"The system is on the verge of collapse and the only stakeholder that will eventually lose out is the patient.”
Shadow Minister for Dentistry Preet Gill MP offered the views of a local dentist, to a packed debate on the future of NHS dentistry.
We are grateful to all our members who have spelled out the facts to their MPs in recent days. The result was a string of horrific stories, and the Government struggling to defend its record.
“It’s easier to get your hands on Taylor Swift tickets in 2024 than it is to get an NHS dental appointment” observed Labour’s Ashley Dalton. Lib Dem Tim Farron cited cases of children in Cumbria finding it easier to travel to a war-torn Ukraine than to access NHS dental care.
Easington’s Grahame Morris even told the House how his own frail 87-year-old mother had resorted to pulling out her own teeth with pliers.

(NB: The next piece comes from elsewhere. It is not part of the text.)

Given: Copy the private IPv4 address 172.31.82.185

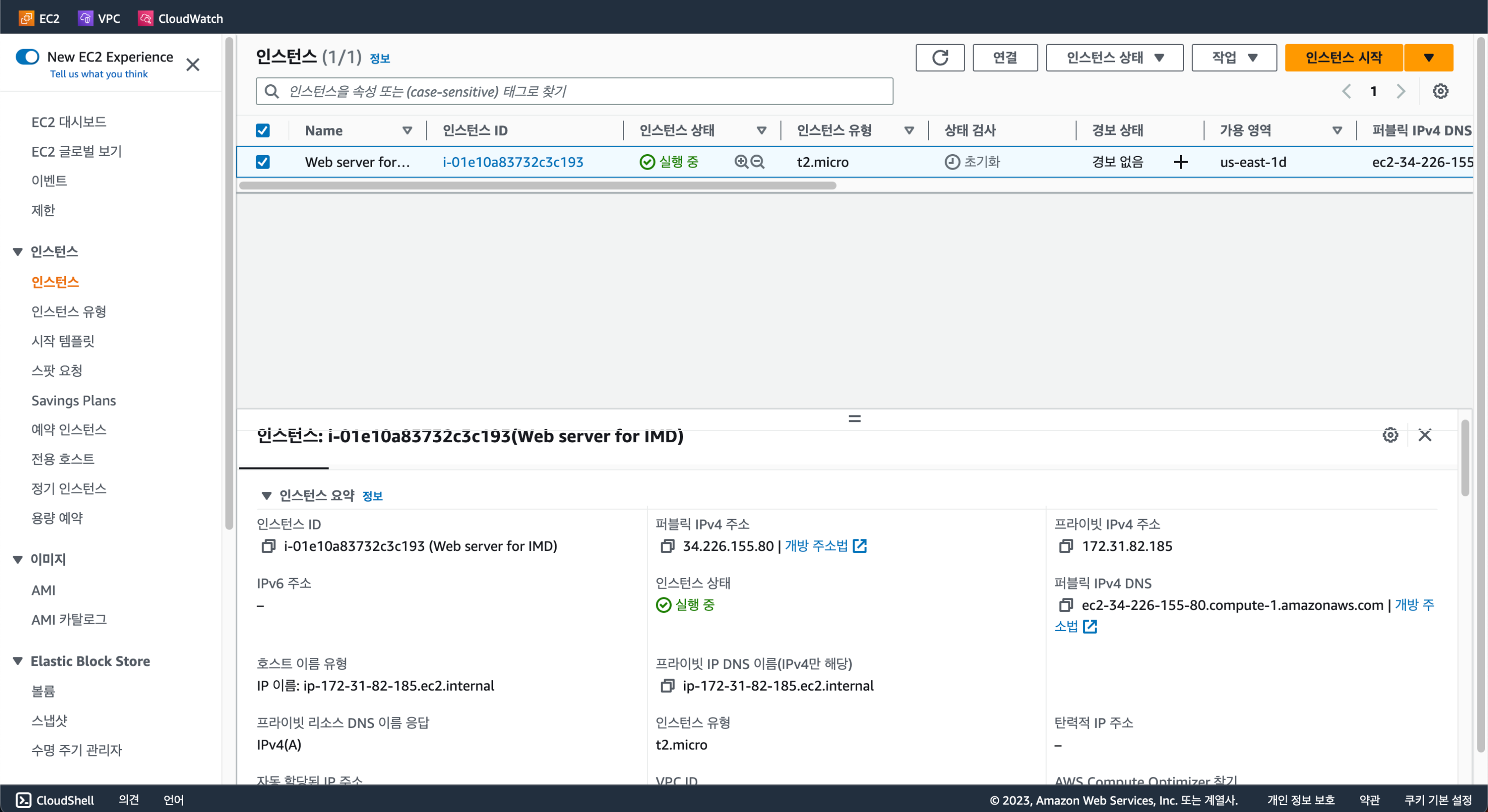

She’s not alone – several MPs cited polling showing 1 in 10 have attempted some form of DIY dentistry.
This crisis shouldn’t be a partisan issue, and Conservative MP Selaine Saxby swiftly knocked down claims this was just the fault of COVID.

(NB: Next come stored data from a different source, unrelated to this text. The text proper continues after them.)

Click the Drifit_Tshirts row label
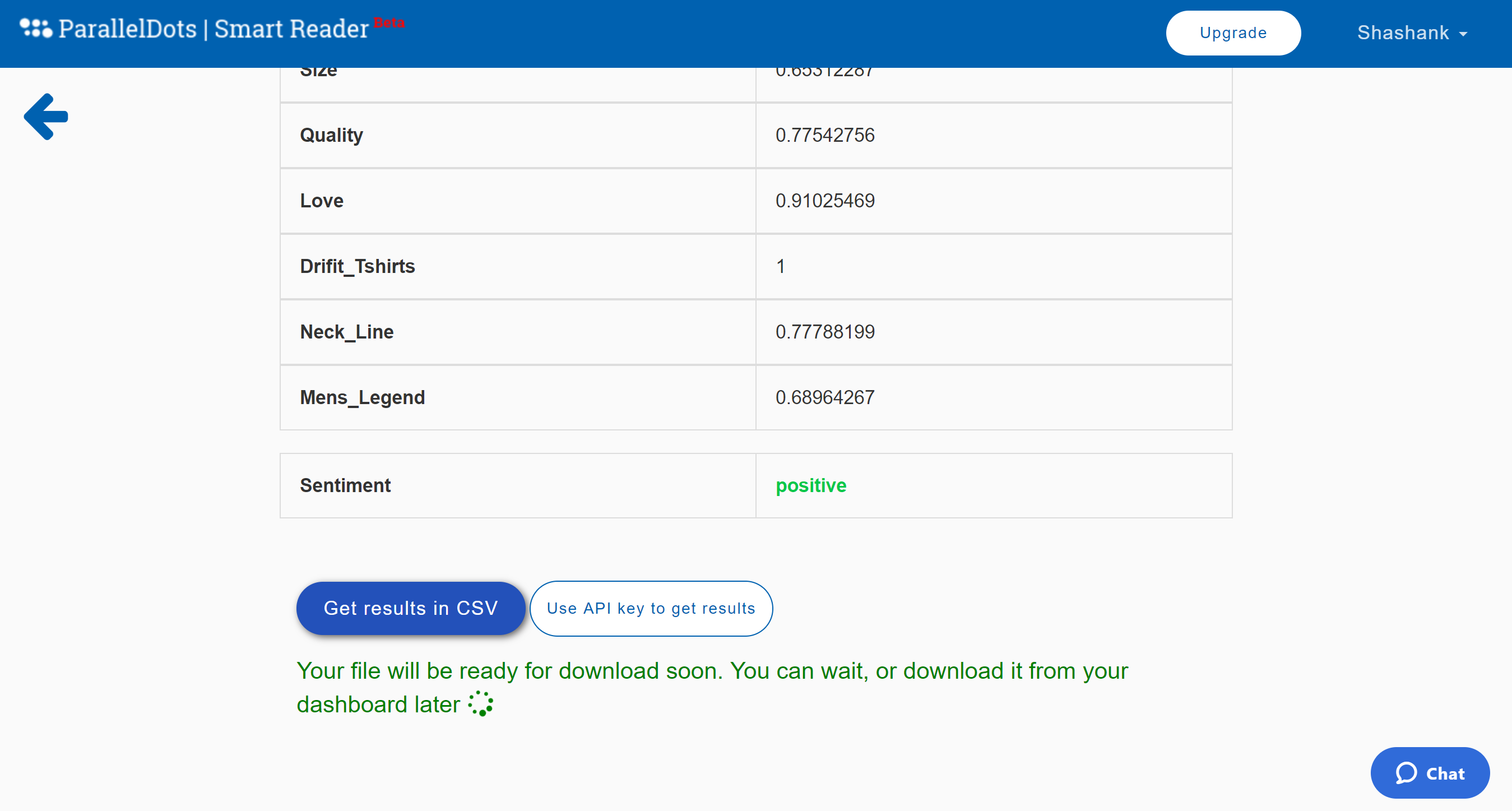This screenshot has width=1512, height=811. (357, 266)
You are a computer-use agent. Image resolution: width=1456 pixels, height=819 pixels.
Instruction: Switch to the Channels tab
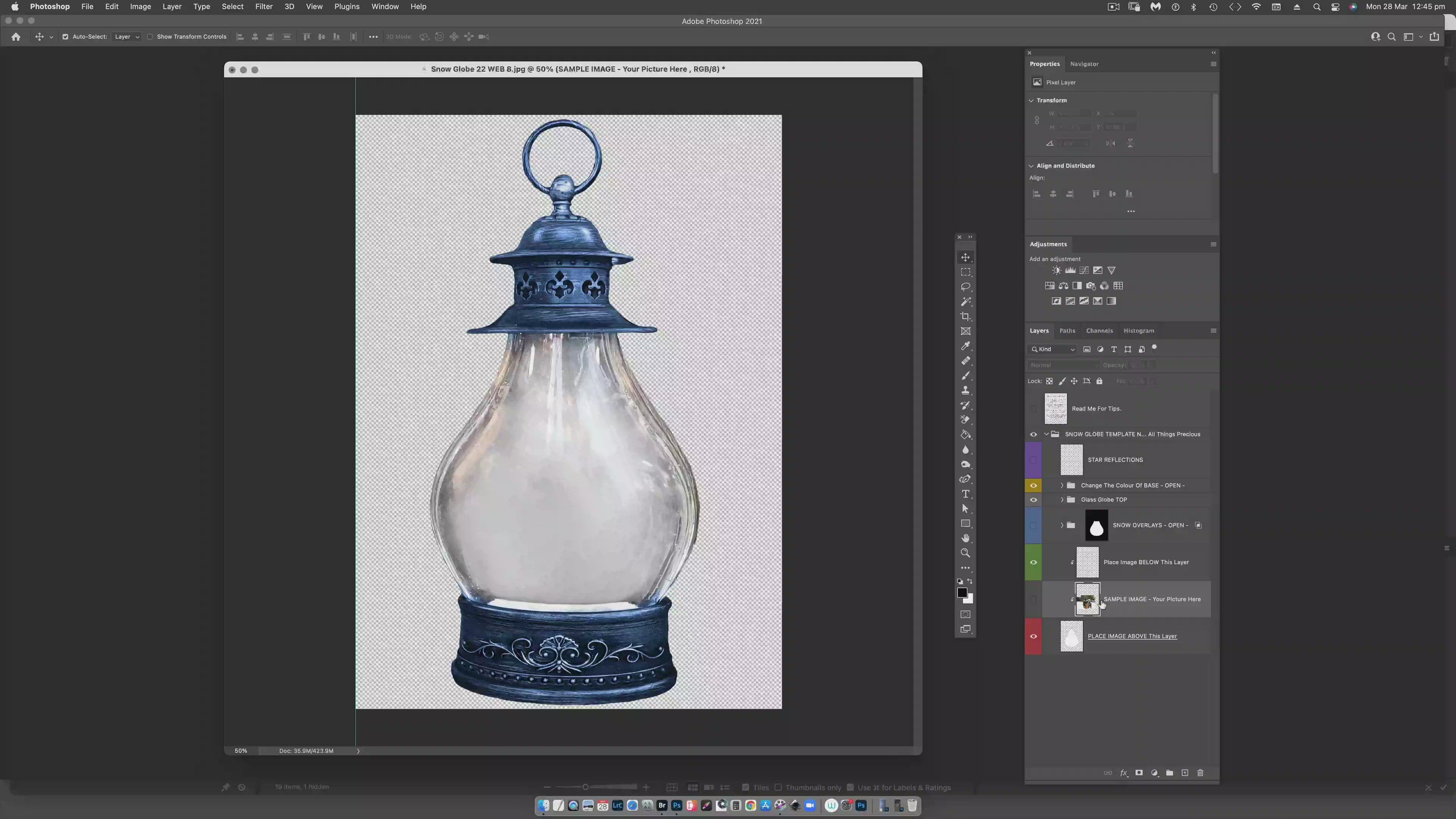[1099, 331]

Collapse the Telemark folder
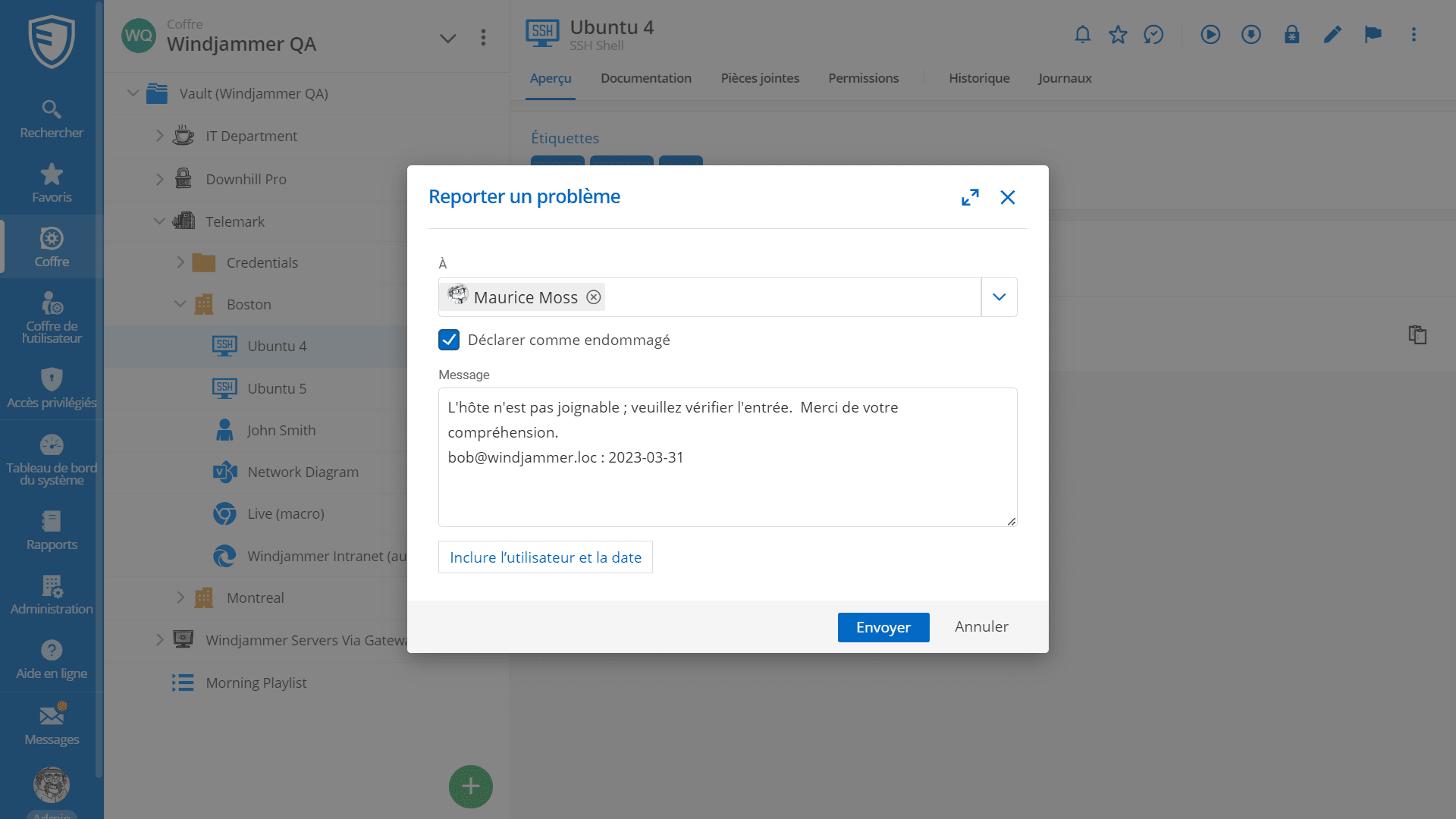[159, 221]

“When I moved to Devon six and a half years ago, it took me two years to find an NHS dentist” she said, “and then I had to travel 45 minutes to get there.”
What we needed from government was some honesty. Sadly, all we heard were big ambitions, but no plan to deliver on them.

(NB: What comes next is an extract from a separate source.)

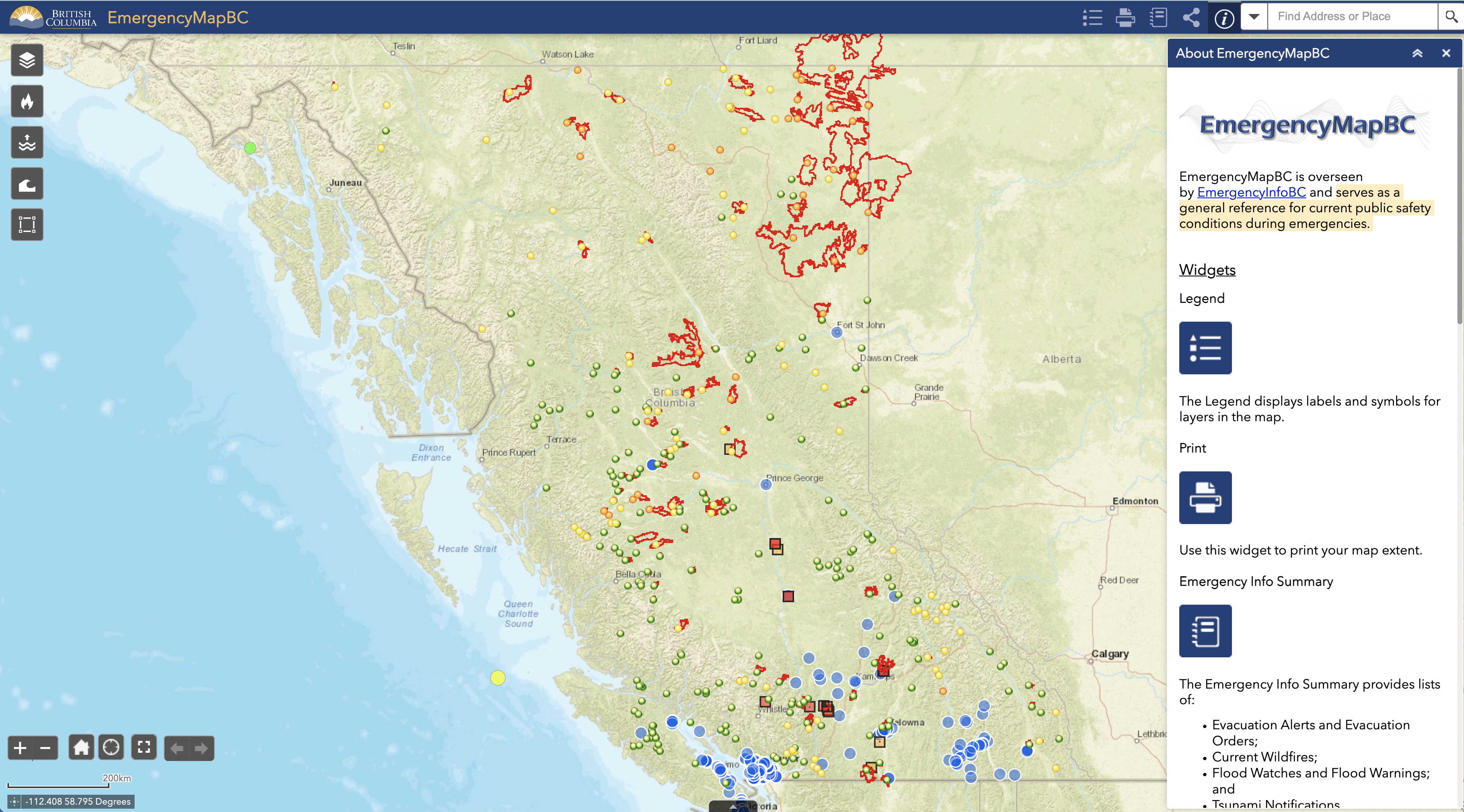The width and height of the screenshot is (1464, 812).
Task: Click the search magnifier button
Action: pos(1451,16)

The responses proved so predictable that we even circulated bingo cards to MPs. Players only fell short of a full house given ministers avoided trying to defend the indefensible - on promised ring fences for NHS budgets that have already been torn down.
In a bizarre move ministers even attempted to compare NHS dentist numbers today, to those in 2010, just to try and sidestep the collapse since lockdown.
The facts are a Recovery Plan pledged last Spring remains undelivered, and the Government has rejected the key recommendation from the Health and Social Care Committee – to make a clean break from the discredited contract fuelling the exodus from the workforce.
“Today, when we needed clarity, the Government provided a full gamut of platitudes and half-truths,” said Eddie Crouch.
“Ministers keep saying they want an NHS dentist for everyone. There is still no evidence of any plan to make that happen.”
It’s an election year, and we are working to keep the spotlight on the crisis in this service. We will keep pressing for the real reform and fair funding our members and patients deserve.